Brain metastases are one of the most common complications of advanced melanoma, requiring multidisciplinary management. Patients who are diagnosed with these metastases have an expected median survival of only 4 to 5 months. Moffitt Cancer Center researchers hope to improve these survival rates following a new study in Annals of Oncology that shows novel immune and targeted therapies with radiation therapy improves the outcomes of patients with melanoma brain metastases over conventional chemotherapy.
Common treatment options for patients with melanoma brain metastases are surgery, whole brain radiation therapy, and focused radiation therapy called stereotactic radiation. These treatments may also be combined with conventional chemotherapy. However, according to Kamran A. Ahmed, M.D., lead study author and resident in the Department of Radiation Oncology at Moffitt, "conventional chemotherapy has failed to improve outcomes in patients with melanoma brain metastases."
Recent advances in therapies that target specific proteins have changed the standard-of-care for melanoma patients without brain metastases, suggesting that immune and targeted therapies may also be beneficial in patients with melanoma brain metastases. This is supported by past studies from the Moffitt researchers showing the immunotherapy agent, nivolumab, which targets the protein PD-1, combined with stereotactic radiation therapy, is effective and safe in patients with melanoma brain metastases.
In their most recent Annals of Oncology publication, Moffitt researchers sought to determine if patients with melanoma brain metastases treated with immune and targeted therapies had improved outcomes over patients treated with conventional chemotherapy. They retrospectively analyzed data from 96 patients with melanoma brain metastases who were treated with stereotactic radiation therapy within 3 months of different targeted therapies (anti-PD-1 therapy, anti-CTLA-4 therapy, BRAF inhibitor plus a MEK inhibitor, or a BRAF inhibitor alone) or conventional chemotherapy.
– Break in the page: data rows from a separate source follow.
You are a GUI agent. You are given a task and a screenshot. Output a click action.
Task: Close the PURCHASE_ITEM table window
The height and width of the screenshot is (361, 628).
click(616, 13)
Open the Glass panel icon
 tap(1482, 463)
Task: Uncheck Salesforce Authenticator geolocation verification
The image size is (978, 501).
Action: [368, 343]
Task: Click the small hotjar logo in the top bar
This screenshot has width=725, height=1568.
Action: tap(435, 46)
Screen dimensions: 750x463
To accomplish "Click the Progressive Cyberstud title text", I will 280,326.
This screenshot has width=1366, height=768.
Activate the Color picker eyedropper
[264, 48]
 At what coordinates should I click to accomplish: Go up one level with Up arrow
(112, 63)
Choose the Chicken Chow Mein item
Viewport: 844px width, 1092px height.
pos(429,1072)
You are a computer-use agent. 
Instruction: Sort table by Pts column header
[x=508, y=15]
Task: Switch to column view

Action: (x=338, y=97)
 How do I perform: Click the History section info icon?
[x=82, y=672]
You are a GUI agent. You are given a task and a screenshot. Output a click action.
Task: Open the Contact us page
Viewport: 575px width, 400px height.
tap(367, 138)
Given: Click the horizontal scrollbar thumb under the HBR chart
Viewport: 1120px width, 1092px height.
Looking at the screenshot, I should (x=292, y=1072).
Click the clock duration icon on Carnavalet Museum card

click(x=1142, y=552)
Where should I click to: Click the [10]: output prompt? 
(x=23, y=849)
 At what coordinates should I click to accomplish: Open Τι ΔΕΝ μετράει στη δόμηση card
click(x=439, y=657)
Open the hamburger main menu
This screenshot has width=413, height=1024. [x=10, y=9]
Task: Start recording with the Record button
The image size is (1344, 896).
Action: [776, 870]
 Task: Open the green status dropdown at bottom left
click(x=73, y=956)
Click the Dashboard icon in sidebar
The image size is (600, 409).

The researchers found that targeted treatments were better able to control tumor growth outside the irradiated field in the brain than standard conventional chemotherapy. Patients who were treated with radiation therapy after anti-PD-1 therapy or BRAF/MEK inhibitors had the best tumor control out of all treatment groups analyzed.
Patients treated with stereotactic radiation and either anti-PD-1 therapy or BRAF/MEK inhibitors also had improved survival when compared to the survival of other treatment groups. Forty-one percent of patients treated with anti-PD-1 therapy and 39 percent of patients treated with BRAF/MEK inhibitors survived 12 months without systemic disease progression, while only 5 percent of conventional chemotherapy patients survived 12 months without systemic disease progression. Similarly, the 12-month overall survival rates were 48 percent for anti-PD-1 therapy, 65 percent for BRAF/MEK inhibitors, and 10 percent for conventional chemotherapy.
"These results reveal that in patients with melanoma brain metastases, anti-PD-1 therapy and BRAF/MEK inhibitors alongside stereotactic radiosurgery offer optimal control of disease spread in the brain," said Ahmed. "Although future randomized studies will be necessary to confirm the benefit of adding anti-PD-1 agents and BRAF/MEK inhibitors to stereotactic radiation to improve the outcomes of patients with melanoma brain metastases, these results are encouraging."